- [Exercise directions] Find the word "output" in the data, then copy each line where it is found.

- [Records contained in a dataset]
———

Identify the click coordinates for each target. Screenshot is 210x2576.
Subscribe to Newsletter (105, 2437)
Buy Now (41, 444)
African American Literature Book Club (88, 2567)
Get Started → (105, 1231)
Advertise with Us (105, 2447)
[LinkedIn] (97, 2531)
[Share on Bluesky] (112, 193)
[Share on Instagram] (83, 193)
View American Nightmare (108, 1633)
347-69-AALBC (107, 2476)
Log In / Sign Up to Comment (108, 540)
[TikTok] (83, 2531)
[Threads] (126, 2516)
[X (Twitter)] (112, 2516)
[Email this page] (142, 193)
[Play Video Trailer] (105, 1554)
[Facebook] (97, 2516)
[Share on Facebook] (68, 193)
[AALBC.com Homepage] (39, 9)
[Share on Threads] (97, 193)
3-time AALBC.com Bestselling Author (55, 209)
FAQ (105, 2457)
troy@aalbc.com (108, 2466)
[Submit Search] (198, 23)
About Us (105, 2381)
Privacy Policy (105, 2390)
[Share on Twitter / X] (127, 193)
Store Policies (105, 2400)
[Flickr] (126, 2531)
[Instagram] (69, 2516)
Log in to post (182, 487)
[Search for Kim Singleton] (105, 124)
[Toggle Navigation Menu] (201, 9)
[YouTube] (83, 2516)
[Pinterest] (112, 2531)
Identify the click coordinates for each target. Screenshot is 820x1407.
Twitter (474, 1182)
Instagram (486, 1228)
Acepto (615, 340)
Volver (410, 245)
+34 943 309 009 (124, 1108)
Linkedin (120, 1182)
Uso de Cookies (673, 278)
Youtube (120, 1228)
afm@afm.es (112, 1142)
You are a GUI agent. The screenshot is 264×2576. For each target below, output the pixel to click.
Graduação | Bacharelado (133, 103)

———

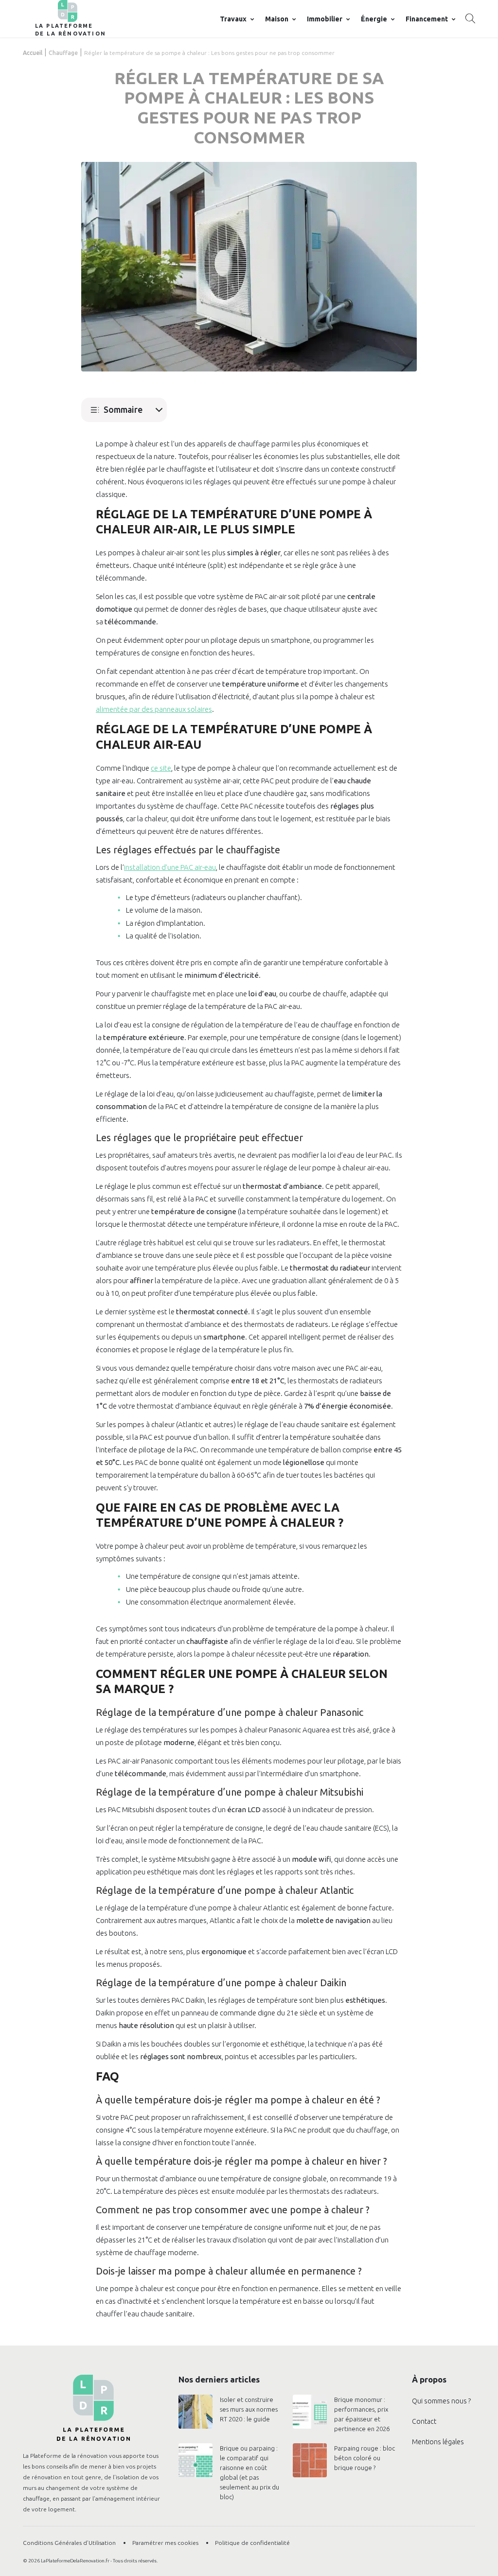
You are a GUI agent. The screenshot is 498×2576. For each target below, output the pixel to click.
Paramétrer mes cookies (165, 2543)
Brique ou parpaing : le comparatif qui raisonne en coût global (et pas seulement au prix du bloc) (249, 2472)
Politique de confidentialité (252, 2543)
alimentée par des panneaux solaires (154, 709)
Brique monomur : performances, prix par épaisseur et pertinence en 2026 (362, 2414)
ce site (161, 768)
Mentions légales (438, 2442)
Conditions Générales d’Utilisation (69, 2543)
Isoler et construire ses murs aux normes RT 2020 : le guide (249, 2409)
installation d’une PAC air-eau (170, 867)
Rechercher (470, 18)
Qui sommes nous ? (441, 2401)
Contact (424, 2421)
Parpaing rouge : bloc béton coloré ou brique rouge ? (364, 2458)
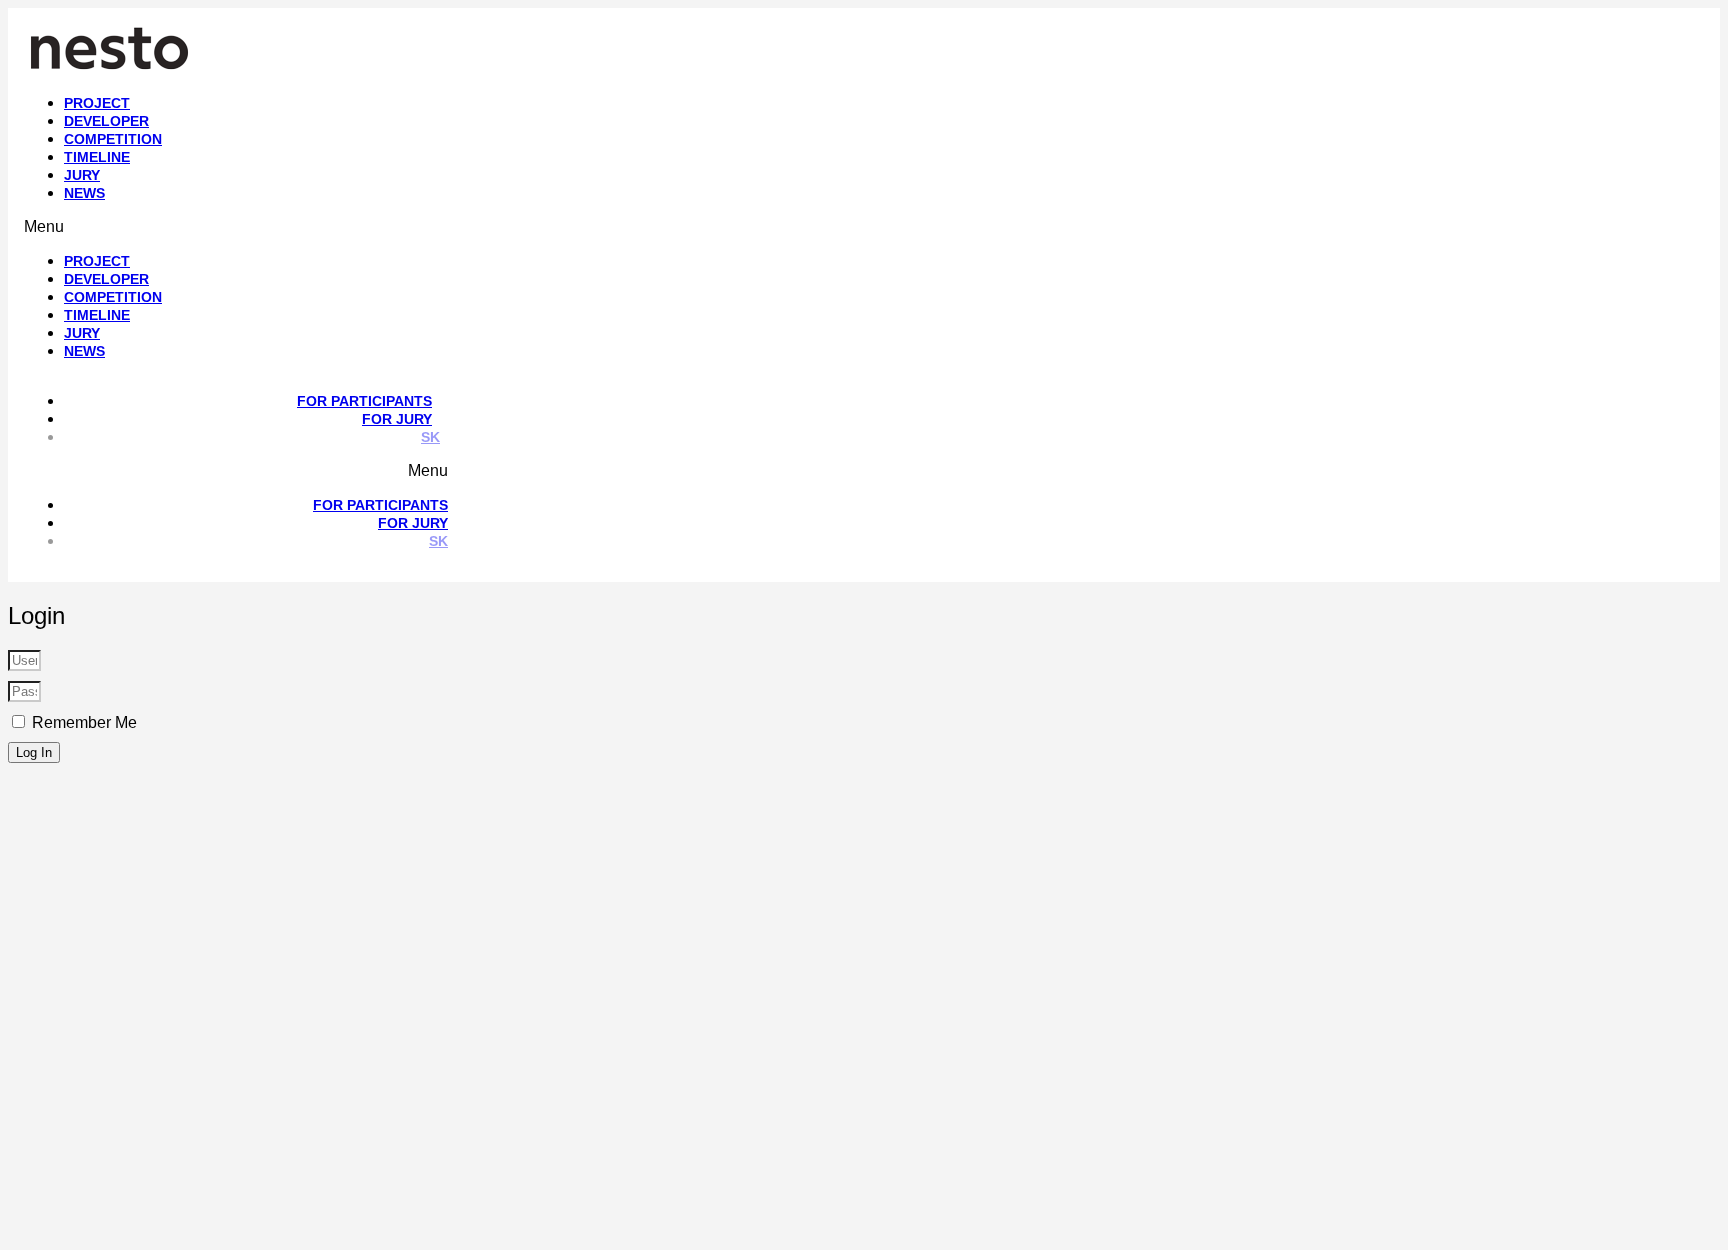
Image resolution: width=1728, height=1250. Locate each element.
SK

———

- [Written reply]
You are a GUI agent. The screenshot is 264×2576. For each target below, output the pixel to click.
You are a GUI agent. The screenshot is 498×2576. For each target below, output the pixel to click.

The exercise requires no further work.